Wednesday, December 25, 2013

This Is A Problem Only I Could Have.


     



So recently, I gained some weight. Fifteen pounds from the weight I like to pretend to be and five to ten pounds actually  heavier than I was before.  Basically, since last spring during finals month I've eaten with pretty reckless abandon.  Chocolate makes me happy.  So does tofu. And pasta. And cake.  It's fine, I'm really cool with it.  I believe that my worth is not linked to my scale and I am a strong and independent feminist woman who don't need no beauty standards.  This is all fine.  So what's the problem, you may ask?

Well dear readers, let me give you a little history.  For all the girls,do you remember those times when your camp counselors/ school nurses/ gym teachers took you into one room while the boys got to play dodgeball?  They played Mean Girls clips and gave you compact mirrors and told you you were beautiful inside out, maybe read some Chicken Soup for the Teenage Girl's Soul?  Yeah, me too.  I was always into the empowermenty stuff. Pretty comfortable with how I looked.  My self- esteem issues have always been more like, "Okay, what matters is on the inside but what if what's on the inside of me is bad?"  This dilemma of only talking to girls about body image self- esteem is a discussion for a different day.  The conclusion you should get from this is that I've always been pretty cool with my body.

This has not changed since I've gained weight, in fact a strange thing has happened.  I like being curvy.  My facebook newsfeed shouts with "healthy at any size" inspiration and I enjoy being part of the larger community, shall we say.  It's super weird and I'm pretty sure no one else has ever felt this way.  The thing is, I'm not healthy at this size, I'm eating too much and am pretty damn sedentary.  I argue with myself about exercise because I don't want to lose my hips.

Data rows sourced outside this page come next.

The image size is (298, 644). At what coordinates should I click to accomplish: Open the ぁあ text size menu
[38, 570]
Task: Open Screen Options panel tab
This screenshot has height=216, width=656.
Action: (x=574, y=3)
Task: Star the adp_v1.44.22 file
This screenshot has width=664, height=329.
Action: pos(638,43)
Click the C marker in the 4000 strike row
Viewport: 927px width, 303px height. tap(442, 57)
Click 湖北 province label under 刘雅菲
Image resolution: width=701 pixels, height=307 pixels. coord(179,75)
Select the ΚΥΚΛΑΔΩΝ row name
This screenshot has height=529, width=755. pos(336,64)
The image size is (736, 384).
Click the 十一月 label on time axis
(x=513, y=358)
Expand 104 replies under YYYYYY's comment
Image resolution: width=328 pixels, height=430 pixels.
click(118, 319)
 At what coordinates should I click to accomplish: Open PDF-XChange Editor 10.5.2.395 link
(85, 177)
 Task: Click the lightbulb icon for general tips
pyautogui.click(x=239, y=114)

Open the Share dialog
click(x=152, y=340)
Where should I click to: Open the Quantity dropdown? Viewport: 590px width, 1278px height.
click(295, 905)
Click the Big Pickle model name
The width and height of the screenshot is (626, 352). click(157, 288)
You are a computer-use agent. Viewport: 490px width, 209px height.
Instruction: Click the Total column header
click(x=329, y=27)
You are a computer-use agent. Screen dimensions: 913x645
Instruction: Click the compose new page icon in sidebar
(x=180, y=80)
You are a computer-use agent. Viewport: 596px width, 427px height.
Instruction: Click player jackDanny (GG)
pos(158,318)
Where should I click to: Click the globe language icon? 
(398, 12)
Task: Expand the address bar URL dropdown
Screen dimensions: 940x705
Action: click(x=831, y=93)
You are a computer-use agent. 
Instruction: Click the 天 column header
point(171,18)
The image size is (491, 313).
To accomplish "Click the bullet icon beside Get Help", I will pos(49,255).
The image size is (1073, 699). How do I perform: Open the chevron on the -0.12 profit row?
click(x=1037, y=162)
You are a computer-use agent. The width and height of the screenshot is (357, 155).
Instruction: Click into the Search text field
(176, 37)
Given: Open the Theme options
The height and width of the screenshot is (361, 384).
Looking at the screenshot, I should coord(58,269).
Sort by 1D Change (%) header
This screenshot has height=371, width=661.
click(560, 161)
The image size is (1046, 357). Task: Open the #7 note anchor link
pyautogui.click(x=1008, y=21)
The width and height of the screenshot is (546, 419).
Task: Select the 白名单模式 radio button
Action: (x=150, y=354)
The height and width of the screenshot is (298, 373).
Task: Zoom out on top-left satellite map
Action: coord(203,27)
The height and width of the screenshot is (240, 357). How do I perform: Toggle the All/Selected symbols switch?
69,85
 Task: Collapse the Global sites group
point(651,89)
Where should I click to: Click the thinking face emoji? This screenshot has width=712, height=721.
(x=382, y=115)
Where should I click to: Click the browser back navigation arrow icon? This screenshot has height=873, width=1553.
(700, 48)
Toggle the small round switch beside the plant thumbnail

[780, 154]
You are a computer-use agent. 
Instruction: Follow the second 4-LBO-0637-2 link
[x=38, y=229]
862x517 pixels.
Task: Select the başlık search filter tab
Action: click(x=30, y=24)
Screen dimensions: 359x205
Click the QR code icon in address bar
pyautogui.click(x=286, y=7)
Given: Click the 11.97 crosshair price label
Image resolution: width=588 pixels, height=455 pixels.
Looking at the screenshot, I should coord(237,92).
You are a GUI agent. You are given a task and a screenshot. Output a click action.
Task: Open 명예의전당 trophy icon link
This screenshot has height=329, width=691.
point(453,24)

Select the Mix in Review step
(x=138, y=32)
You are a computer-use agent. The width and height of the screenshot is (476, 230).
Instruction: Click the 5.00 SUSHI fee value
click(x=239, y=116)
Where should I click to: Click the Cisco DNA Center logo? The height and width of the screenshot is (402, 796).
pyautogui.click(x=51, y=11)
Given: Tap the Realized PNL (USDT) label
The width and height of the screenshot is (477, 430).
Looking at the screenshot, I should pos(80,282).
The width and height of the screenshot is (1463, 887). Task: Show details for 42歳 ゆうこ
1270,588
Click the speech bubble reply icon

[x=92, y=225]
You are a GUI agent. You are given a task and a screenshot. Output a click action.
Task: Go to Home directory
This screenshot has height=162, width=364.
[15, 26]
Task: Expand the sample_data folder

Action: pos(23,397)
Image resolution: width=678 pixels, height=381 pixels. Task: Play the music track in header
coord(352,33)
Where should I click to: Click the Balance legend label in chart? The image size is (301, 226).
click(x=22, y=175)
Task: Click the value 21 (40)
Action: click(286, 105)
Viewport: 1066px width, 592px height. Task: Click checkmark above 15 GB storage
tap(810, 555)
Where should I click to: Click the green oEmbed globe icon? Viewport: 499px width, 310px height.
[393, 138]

Also, I'm not really very overweight at all, most people couldn't tell that I've gained anything substantial.  But I have.  I feel like a strange feminist social experiment- but in a good way.  I'm definitely going to get back into yoga though.
Peace,
Helyn

P.S. Welcome to my new blog.  I hope to write more regularly here.  Perhaps even weekly.  Junior year is kinda hard.

4 comments:

  1. Hey!
    first off i can totally relate to some of the issues you brought up.
    i think that issues that have to do with body image and how girls (and boys) see themselves go far beyond "omg, im so fat and i wanna be skinny". people always make it as if i have no problems just because im tall and skinny and fit into our societys definition of "beautiful".
    i personally find it offensive when people call me a "toothpick" or "skin and bones". i know they dont mean it that way, but it still makes me feel bad.
    i have lately realized that i will always be tall. this is not some awkward stage i will grow out of. and you know what? im fine with that. i am happy to date guys shorter than me, because i believe in seeing NATURAL as BEAUTIFUL. (and also because height importance is one of the dumbest things patriarchy has brought into our society)
    and that is really the essence of what im trying to get at i guess- the importance of health. i feel unhappy with my body when i eat chocolate all day (and i do almost every day), because people telling me i should enjoy it while i can and that im so lucky it doesnt affect me just isnt right- it does affect me. or when i dance i feel really good, because i feel i am in my body and using it well.
    i say- aim for a healthy natural lifestyle, remember that liking curvy is just like liking skinny, or liking blonde, or liking big eyes.
    liking healthy will both help you view yourself as beautiful in your most natural state, and actually be good for your body.
    so from one TOF to another- good luck :)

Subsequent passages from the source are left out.